Monday, April 1, 2013

Falls Changing Leaves: an IMMERSIVE main-stage production

Artwork by Andie Patterson

On the Community-Engaged Theatre study abroad program in Ireland last summer, a group of graduate and undergraduate students worked with one facilitator to write and perform an original full-length play in 48 hours. The play, devised “from the dust in the room” came to life and was performed in the Samuel Beckett Theatre on Trinity College’s campus in Dublin. The play was a success and garnered multiple positive reviews. Now, half a year later, those on the original team still in New York have revised, edited, and are re-mounting the project with a new cast and in a new space.


Like the group that wrote it, the play blends realism, magic, absurdity, and audience-interaction to create something wholly original. American culture, history, and family combines with Irish tradition, culture, and history in a blanket of mystery to tell a story about our roots and past, our daunting present, and the darkly bright future.

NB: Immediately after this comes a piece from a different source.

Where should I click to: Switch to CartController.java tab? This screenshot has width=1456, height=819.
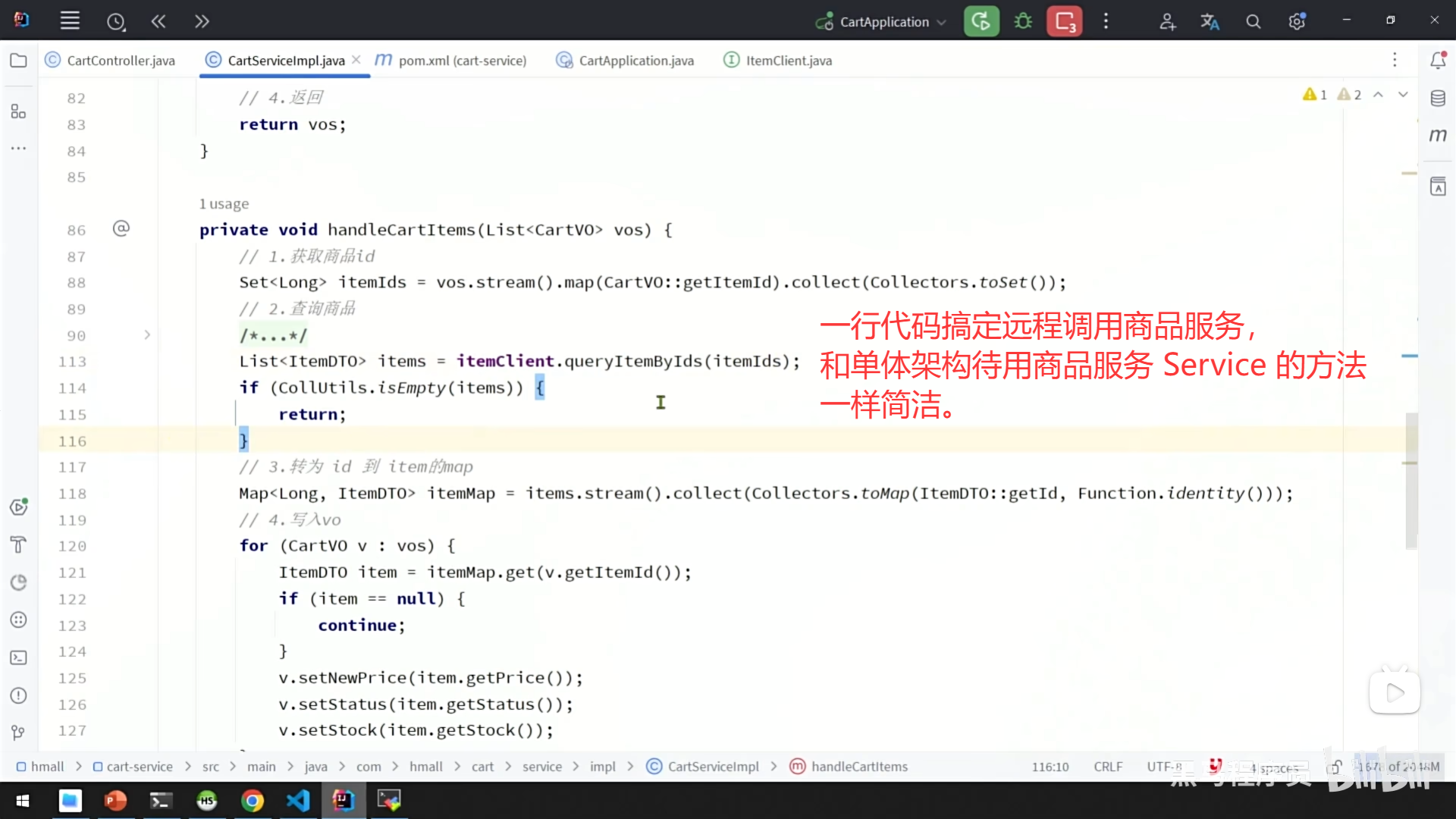121,61
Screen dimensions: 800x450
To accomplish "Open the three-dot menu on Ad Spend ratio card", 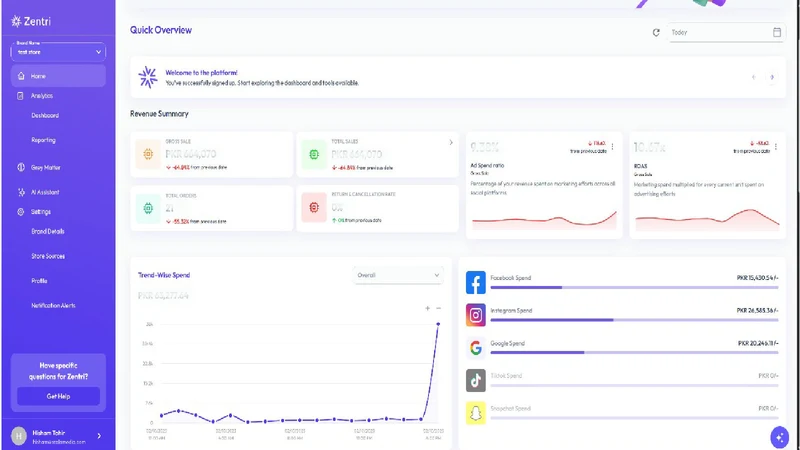I will tap(612, 147).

The Uproar Theatre Corps is proud to present its spring main stage production, Fall’s Changing Leaves, this April 11, 12, and 13. This original devised production was originally written and produced in the Samuel Beckett Theatre in Dublin, Ireland by Taylor Barnard, Moises Castro, Jack Dod, Declan Gorman, Brad Harris, Valerie Issembert, Kate Kearns, and Amy Pottinger. Now, it is making its North American debut with a revised script and new cast members.

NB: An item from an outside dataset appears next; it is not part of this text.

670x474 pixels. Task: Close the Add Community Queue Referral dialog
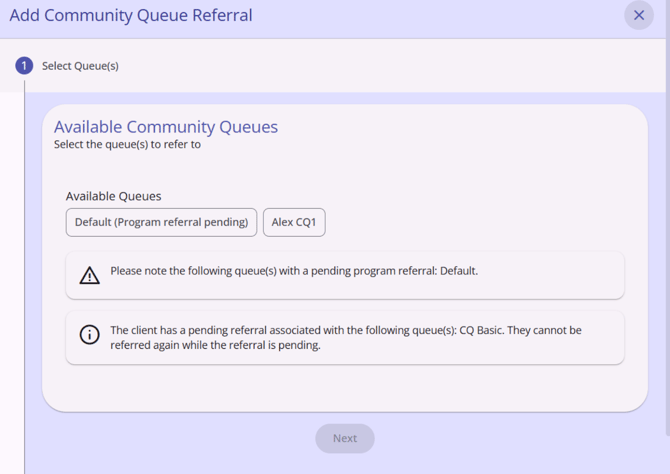tap(639, 15)
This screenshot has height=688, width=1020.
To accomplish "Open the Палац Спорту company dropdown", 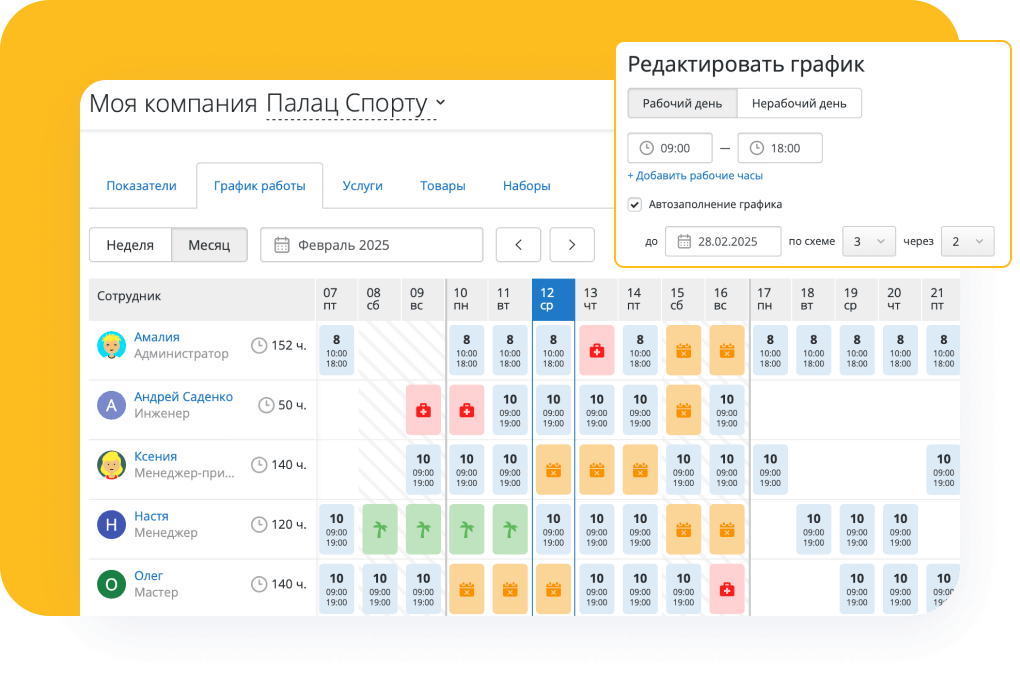I will (x=438, y=103).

Chronicling over two hundred years of the crann O’Riada, from the American Revolution to the the death of its current patriarch, “Fall’s Changing Leaves” is a drama about family, mystery, and how our past is just as rooted in us as our family tree is rooted in the earth. The action takes place at the wake of James Ryder, where the audience are mourners, and the cast of characters include a recently married lesbian couple with a troublesome two year old, a juvenile delinquent math whiz, a drunk pediatrician, a mysterious visitor, a very confused genealogist, and someone whose past and future are as muddled as the land from which he came.
The wake of James Ryder will be held April 11, 12, and 13 at 8pm in the Palladium Multipurpose Room, 140 E 14th St. As this is a wake, and James’s family is still in mourning, we ask that you wear black, but please do be prepared to celebrate James’s life.